ASSIGNMENT: Write out exactly the lines that run from the one containing "Image resolution: width=505" to the end of the entries below, with both end lines included.

DATA EXTRACT:
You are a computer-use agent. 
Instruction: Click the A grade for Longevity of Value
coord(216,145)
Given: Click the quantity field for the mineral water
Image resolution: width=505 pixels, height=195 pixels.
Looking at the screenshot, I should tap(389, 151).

RESULT OF THE TASK:
Image resolution: width=505 pixels, height=195 pixels.
Looking at the screenshot, I should tap(389, 151).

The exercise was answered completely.